Así en 2017, cuando todo indicaba que lo prudente era preservar su figura del mejor momento de la administración de Cambiemos, Cristina se presentó en la provincia de Buenos Aires y volvió a perder. Esta vez contra Esteban Bullrich, el candidato de Macri, que no registraba volumen suficiente para derrotar a una ex presidente que era además líder indiscutible del espacio que la postulaba.

En 2019, después de una muy mala gestión macrista, la fórmula Fernández-Fernández ganó las presidenciales. pero lo que había sido una inteligente estrategia política -correrse al segundo término de la propuesta para lograr los necesarios votos de un electorado independiente que de otra forma no hubiesen acompañado al Frente de Todos- terminó siendo un nuevo error de Cristina que abonó la derrota de las últimas PASO: traicionada por su esencia autocrática y obnubilada por la furia de no poder compartir escenario con Alberto, jaqueó al gobierno, minimizó la figura presidencial y sobreactuó su jefatura hasta ridiculizar a quien se suponía había elegido para conducir los destinos de la coalición.
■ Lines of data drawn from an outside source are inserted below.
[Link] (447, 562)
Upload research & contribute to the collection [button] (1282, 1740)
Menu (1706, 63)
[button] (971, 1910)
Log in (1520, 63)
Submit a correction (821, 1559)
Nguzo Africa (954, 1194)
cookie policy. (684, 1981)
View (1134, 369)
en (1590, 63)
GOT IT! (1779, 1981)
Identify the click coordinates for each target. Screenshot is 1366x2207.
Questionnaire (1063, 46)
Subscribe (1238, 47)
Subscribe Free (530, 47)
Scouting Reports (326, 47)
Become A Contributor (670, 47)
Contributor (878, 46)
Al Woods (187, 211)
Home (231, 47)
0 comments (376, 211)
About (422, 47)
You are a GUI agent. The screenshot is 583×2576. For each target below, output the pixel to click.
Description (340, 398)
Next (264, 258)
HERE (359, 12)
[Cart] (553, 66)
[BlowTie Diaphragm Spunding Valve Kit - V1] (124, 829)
Y el domingo pasado, la coalición de radicales, el PRO y la Coalición Cívica, aupada por una sociedad que todavía no le perdonó el fracaso pero la eligió para volcar todo su malestar con un gobierno igual de ineficiente pero ocupado en garantizar la impunidad de su líder y con un escandaloso manejo de una pandemia que asoló a los argentinos y encontró miserablemente cubiertos a los amigos del poder, volvió al triunfo, sitió al propio presidente y desnudó la fragilidad política del oficialismo y la sicológica-emocional de su conductora, que estalló en un berrinche que casi termina por empujar la institucionalidad a un  abismo.

Con la misma falta de compromiso institucional que demostró cuando se negó a entregar los atributos presidenciales a Macri, retó en público al actual mandatario o despreció el saludo del presidente saliente cuando en la Asamblea Legislativa iba a entregar el poder a Alberto. Para Cristina la única institución que merece respeto es ella misma; y lo más peligroso es que semejante enseñanza se transmite a sus seguidores que, pese a las patinadas y errores constantes, siguen creyendo que la Argentina comienza y termina en ella.

2009, 2013, 2015, 2017 y ahora en este 2021: cinco derrotas sobre siete elecciones en las que ella resolvió candidatos y estrategias -las excepciones fueron 2011 y 2019- marcan un porcentaje que pone a Cristina más cerca del fracaso que de la gloria.

O por lo menos echan sombras sobre su pretendida condición de hábil conductora y estadista…

Se equivocó al elegir a Boudou como compañero, ahora cuestiona su propia elección de la figura de Alberto Fernández. En el medio muchos de sus funcionarios condenados por causas de corrupción en la que existen sentencias firmes que llegaron luego de transitar seis instancias diferentes y un pretendido modelo de país que, tras 14 años de gobierno kirchnerista, solo puede mostrar números y estadísticas para la vergüenza. Y que nadie en su sano juicio puede ya creer que se debe a los cuatro años de Macri, a los dos de De la Rúa, la década menemista, el Proceso o la presidencia de Sarmiento.

Cristina es tan solo una especialista en hacerse del poder, destruirlo, exponer,  peroratear, meter miedo e inventar enemigos en donde no los hay. Pero esta vez la reina comienza a estar desnuda y cada vez menos gente entiende su estilo conflictivo, sus arranques y las constantes justificaciones a sus fracasos.

La historia, con sus datos inapelables, queda como testigo de un impostura que seguramente es una de las más groseras de la historia argentina.